--- Start of Dataset excerpts ---

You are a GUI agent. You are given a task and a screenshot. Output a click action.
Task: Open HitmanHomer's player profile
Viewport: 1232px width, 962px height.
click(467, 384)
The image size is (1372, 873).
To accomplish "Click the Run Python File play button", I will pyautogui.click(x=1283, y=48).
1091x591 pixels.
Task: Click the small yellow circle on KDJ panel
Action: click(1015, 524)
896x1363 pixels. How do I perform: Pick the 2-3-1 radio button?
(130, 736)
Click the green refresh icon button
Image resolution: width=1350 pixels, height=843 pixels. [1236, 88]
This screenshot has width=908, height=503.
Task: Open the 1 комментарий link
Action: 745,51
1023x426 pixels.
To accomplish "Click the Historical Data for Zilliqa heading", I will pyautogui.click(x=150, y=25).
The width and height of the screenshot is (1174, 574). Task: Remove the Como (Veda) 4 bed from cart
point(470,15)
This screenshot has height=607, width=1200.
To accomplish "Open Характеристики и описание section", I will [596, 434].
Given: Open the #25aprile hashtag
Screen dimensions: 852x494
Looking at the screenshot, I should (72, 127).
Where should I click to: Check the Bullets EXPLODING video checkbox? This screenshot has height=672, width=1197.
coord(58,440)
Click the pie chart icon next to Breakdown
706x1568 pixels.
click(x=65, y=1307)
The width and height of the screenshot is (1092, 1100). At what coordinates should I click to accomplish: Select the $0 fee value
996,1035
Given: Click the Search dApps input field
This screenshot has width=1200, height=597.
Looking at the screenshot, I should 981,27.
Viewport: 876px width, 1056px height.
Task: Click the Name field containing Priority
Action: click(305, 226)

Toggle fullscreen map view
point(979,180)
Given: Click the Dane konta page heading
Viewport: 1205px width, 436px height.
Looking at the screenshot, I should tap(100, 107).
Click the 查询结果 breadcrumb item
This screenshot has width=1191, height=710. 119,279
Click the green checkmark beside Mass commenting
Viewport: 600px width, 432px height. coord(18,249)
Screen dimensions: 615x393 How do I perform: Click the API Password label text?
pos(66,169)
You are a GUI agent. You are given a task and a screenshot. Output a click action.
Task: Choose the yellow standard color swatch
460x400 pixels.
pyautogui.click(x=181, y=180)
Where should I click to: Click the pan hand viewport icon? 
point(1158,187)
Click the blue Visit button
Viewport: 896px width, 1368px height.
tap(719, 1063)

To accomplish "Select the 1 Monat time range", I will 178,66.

--- End of Dataset excerpts ---

**Exercise goal**
Reproduce every item above, replacing each "Screen dimensions" with "Display size". Leave all other text unchanged.

**Solution for this exercise**
You are a GUI agent. You are given a task and a screenshot. Output a click action.
Task: Open HitmanHomer's player profile
Viewport: 1232px width, 962px height.
click(467, 384)
The image size is (1372, 873).
To accomplish "Click the Run Python File play button", I will pyautogui.click(x=1283, y=48).
1091x591 pixels.
Task: Click the small yellow circle on KDJ panel
Action: click(1015, 524)
896x1363 pixels. How do I perform: Pick the 2-3-1 radio button?
(130, 736)
Click the green refresh icon button
Image resolution: width=1350 pixels, height=843 pixels. [1236, 88]
This screenshot has width=908, height=503.
Task: Open the 1 комментарий link
Action: 745,51
1023x426 pixels.
To accomplish "Click the Historical Data for Zilliqa heading", I will pyautogui.click(x=150, y=25).
The width and height of the screenshot is (1174, 574). Task: Remove the Como (Veda) 4 bed from cart
point(470,15)
This screenshot has height=607, width=1200.
To accomplish "Open Характеристики и описание section", I will [596, 434].
Given: Open the #25aprile hashtag
Display size: 852x494
Looking at the screenshot, I should (72, 127).
Where should I click to: Check the Bullets EXPLODING video checkbox? This screenshot has height=672, width=1197.
coord(58,440)
Click the pie chart icon next to Breakdown
706x1568 pixels.
click(x=65, y=1307)
The width and height of the screenshot is (1092, 1100). At what coordinates should I click to accomplish: Select the $0 fee value
996,1035
Given: Click the Search dApps input field
This screenshot has width=1200, height=597.
Looking at the screenshot, I should 981,27.
Viewport: 876px width, 1056px height.
Task: Click the Name field containing Priority
Action: click(305, 226)

Toggle fullscreen map view
point(979,180)
Given: Click the Dane konta page heading
Viewport: 1205px width, 436px height.
Looking at the screenshot, I should tap(100, 107).
Click the 查询结果 breadcrumb item
This screenshot has width=1191, height=710. 119,279
Click the green checkmark beside Mass commenting
Viewport: 600px width, 432px height. coord(18,249)
Display size: 615x393 How do I perform: Click the API Password label text?
pos(66,169)
You are a GUI agent. You are given a task and a screenshot. Output a click action.
Task: Choose the yellow standard color swatch
460x400 pixels.
pyautogui.click(x=181, y=180)
Where should I click to: Click the pan hand viewport icon? 
point(1158,187)
Click the blue Visit button
Viewport: 896px width, 1368px height.
tap(719, 1063)

To accomplish "Select the 1 Monat time range", I will 178,66.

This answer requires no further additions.